Highlights & Insights¶
- The design of fine-grained reward signals is notably forward-looking. Vectorized feedback produced by independently verifying each constraint is better suited for RL training than simple binary pass/fail signals—making FIFE not merely an evaluation tool but foundational infrastructure for RL in finance.
- The domain specificity of financial constraints is practically grounded. For instance,
fin:deriv:black76_latex_sigmarequires the Black-76 pricing formula to be expressed in LaTeX—a constraint unobtainable from general-purpose benchmarks, underscoring the irreplaceable role of domain-specific financial evaluation. - The methodology is transferable to other high-stakes domains (e.g., healthcare, law) by designing domain-specific chainable constraint checkers accordingly.
Limitations & Future Work¶
- The benchmark scale of 88 prompts is relatively small and may not adequately cover the full range of constraint types and difficulty distributions in the financial domain.
- Only zero-shot capability is evaluated; differences under few-shot prompting, chain-of-thought reasoning, or fine-tuning are not explored.

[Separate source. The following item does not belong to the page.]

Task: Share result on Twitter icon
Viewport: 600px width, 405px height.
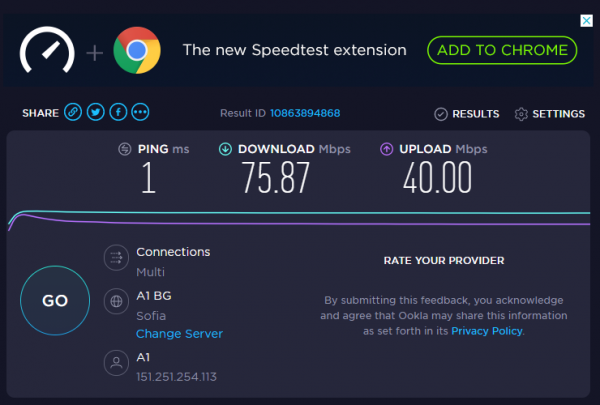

- The verification system relies on rule-based matching, which may produce false positives or negatives—for example, when a model uses an equivalent but differently formatted LaTeX expression.
- The paper does not report which specific constraint types are most difficult to follow, and fine-grained error analysis is absent.
- Model names are somewhat vague in the paper (e.g., "top open-weight model"), without fully specifying which models are being referenced.
- As a workshop paper, the experimental scope and depth are limited.
Related Work & Insights¶
- vs. IFEval (Google): FIFE builds upon IFEval's framework and evaluation logic (
evaluation_lib.pyis adapted from IFEval), but replaces general-purpose constraints with 40+ finance-specific ones, substantially increasing difficulty. - vs. FinBen / FinGPT: Existing financial NLP benchmarks focus on tasks such as knowledge QA and sentiment analysis, whereas FIFE targets the orthogonal dimension of instruction following—a model may "know" financial knowledge yet fail to produce output in the required format.
- FIFE has direct implications for constructing financial RLHF datasets—its constraint checkers can serve directly as the rule-based component of reward models.
Rating¶
- Novelty: ⭐⭐⭐ The framework extends IFEval; the core innovation lies in the design of financial constraints rather than the methodology itself.
- Experimental Thoroughness: ⭐⭐⭐ The evaluation scale of 53 models is commendable, but analytical depth is limited.
- Writing Quality: ⭐⭐⭐ Standard workshop-paper writing—concise but lacking in detail.
- Value: ⭐⭐⭐⭐ Fills a gap in instruction-following evaluation for the financial domain and holds practical significance for RL in finance.